Guests joining us on Thursday’s Wake up with the Whales Cruise got quite the ride! The trade winds were blowing hard, so we decided our best course of action would be to head right into them. It took us awhile, but we finally saw a spout offshore of Hapuna Beach. While we were maneuvering over to that whale, we were surprised when a calf (who we didn’t even know was there) surfaced fairly close-by. We watched the baby spout a few times before he sounded. While we were waiting for him to reappear, we were surprised again when two other adult Humpbacks surfaced just about 50 yards from us and cruised past our boat. Then, we got to see the calf spouting again, but we had to head back to the bay before we ever got a glimpse of his mom.
I can hardly believe that I have to write these next paragraphs already…
Though we have a few more Whale Watch Cruises scheduled over the next couple of days, and I suspect we’ll be seeing Humpbacks on occasion over the next few weeks, this is the final official post of the season. (Just a head’s up…I may not be able to resist posting the occasional April update when we see something really surprising).
We’ve had a great time sharing all these Whale Watching Adventures with you this season – both onboard, and here, in cyberspace. I want to send out a huge MAHALO to all of our knowledgeable and entertaining naturalists, without whom these reports and experiences wouldn’t be possible. Mahalo Nui Loa to our head naturalist Greg, and to Pono’i, Sterlin, and Shane; and to Captains Will, Ryan, Jeff, Kino, Kimo, Ikaika, Jason, Maika, Adam, and Sam. I also want to thank Captain Malinda for ferrying countless guests safely to and from our catamarans at Anaeho’omalu Bay.

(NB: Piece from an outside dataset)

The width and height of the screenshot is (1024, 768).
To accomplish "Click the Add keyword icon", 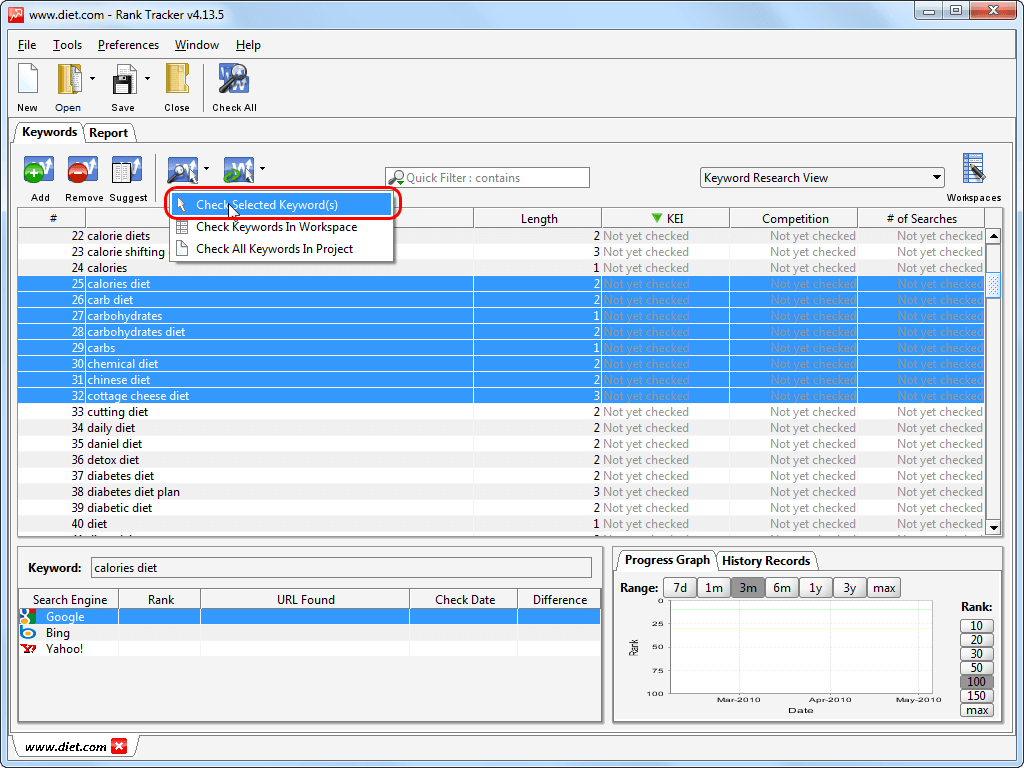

Finally, Mahalo Nui Loa to all of you who have read and commented on these reports, and have generously shared your photos and videos with us. Watching the Humpbacks living their lives around us can be a life-changing experience, and I feel very privileged to have had the opportunity to share these sightings and adventures with you.
A hui hou kakou!
Ocean Sports Whale Fact of the Day: According to observations made by Humpback researchers in Hawaii, the first whales to arrive in Hawaii each year from Alaska are females with a yearling, followed by sub-adults (usually males) — the teenagers of the whale world. The next arrivals are adults who are looking for mates, and the last to arrive are pregnant females. I can guarantee you that we’ll be on the look-out and ready to welcome those early arriving female Humpbacks next autumn!